Chicago-based crooner Daniel Knox has been around for some time, but 2018’s Chasescene was a critical high, on which Knox was lauded for his distinctive brand of darkly comic fables and bombastic baritone.
Owing to his storytelling mastery, on Won’t You Take Me With You we slip instantly back into his domain. And like returning to a favourite TV series reprised for another season, it feels as though we never left, with characters, storylines and relationships ready to be recommenced.

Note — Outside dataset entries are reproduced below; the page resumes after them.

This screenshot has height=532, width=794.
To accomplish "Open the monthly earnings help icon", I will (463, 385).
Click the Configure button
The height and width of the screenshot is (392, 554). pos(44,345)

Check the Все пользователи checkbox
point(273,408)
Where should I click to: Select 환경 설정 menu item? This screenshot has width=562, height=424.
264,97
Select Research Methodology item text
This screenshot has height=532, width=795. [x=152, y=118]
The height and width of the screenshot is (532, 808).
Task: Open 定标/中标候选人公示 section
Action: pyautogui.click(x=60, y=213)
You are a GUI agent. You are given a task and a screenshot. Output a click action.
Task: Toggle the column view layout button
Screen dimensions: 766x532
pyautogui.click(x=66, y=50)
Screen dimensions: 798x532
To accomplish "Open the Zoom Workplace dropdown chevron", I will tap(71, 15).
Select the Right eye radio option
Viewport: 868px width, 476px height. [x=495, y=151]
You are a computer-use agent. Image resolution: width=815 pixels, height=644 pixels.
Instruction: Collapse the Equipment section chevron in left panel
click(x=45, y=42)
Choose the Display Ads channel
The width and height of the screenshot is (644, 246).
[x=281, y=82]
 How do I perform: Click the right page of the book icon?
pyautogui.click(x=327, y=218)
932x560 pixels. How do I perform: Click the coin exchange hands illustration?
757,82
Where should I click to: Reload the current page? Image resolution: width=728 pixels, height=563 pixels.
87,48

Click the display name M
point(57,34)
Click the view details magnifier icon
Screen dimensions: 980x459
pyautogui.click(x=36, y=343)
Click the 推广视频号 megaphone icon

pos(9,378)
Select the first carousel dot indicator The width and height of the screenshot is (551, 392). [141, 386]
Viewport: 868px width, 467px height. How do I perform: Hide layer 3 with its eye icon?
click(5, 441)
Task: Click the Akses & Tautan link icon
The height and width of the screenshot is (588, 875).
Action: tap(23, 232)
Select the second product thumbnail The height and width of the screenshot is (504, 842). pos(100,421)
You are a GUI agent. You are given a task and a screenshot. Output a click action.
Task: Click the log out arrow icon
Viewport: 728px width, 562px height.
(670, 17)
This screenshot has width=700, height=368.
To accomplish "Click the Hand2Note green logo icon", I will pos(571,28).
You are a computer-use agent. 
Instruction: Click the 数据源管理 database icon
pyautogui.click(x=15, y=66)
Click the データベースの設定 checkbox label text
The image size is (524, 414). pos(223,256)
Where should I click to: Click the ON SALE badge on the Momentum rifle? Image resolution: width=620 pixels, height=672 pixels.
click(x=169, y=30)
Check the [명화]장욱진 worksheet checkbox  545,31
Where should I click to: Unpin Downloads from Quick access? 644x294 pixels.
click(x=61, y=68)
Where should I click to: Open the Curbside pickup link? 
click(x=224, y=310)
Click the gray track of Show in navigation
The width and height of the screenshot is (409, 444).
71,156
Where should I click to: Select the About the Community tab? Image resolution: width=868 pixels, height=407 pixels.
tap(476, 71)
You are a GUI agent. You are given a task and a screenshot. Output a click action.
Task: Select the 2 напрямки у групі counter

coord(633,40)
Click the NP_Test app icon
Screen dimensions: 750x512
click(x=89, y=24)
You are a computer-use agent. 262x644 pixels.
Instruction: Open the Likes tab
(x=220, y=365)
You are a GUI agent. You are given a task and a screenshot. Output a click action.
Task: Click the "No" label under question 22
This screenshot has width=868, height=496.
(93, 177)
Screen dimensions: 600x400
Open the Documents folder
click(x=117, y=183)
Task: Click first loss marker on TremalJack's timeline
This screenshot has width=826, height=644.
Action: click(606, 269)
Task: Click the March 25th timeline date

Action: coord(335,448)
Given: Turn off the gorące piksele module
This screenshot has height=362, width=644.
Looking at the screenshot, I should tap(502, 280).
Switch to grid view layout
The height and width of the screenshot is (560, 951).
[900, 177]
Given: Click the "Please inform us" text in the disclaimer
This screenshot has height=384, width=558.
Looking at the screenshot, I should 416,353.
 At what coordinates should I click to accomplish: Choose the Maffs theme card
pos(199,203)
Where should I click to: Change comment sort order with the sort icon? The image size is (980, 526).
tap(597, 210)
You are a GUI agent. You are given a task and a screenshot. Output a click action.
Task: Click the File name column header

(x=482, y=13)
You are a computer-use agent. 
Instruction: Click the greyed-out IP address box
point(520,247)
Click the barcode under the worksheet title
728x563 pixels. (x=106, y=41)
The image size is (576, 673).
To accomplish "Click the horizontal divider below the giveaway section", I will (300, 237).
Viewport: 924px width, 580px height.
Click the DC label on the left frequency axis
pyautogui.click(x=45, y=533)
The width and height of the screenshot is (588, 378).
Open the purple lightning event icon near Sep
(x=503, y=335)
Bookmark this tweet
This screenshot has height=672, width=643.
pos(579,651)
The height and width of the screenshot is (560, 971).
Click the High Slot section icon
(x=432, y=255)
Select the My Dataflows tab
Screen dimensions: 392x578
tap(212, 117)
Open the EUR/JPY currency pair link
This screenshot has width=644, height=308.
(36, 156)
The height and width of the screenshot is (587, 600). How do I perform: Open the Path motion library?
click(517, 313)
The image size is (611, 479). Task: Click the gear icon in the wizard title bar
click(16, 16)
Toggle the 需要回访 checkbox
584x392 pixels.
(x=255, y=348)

Opener ‘King of the Ball’ details our protagonist’s self-important demands and murderous contemplations, with a jaunty verbosity that recalls Rain Dogs-era Tom Waits. ‘Fall Apart’ sees Knox craft his most dejected character, as sombre piano and delicate strings accompany his description of a relationship at breaking point. His sonic palette also proves more expansive than before. The lounge jazz foundations of ‘Vinegar Hill’ are jestered by Knox’s pompous vibrato and fraught brassy embellishments; the lengthy ‘Look At Me’ allows electric guitar fuzz and synthesiser melodies to create an imposingly decadent soundscape.
On this LP, Knox connects the dots between stories told past and present. The indignation that fringed Chasescene seems to be replaced by an air of cathartic acceptance, perhaps indicating Knox is in a better place. Across this striking record, he proves he is beyond capable of producing excellence; his is a majestic body of work that demands repeat listening.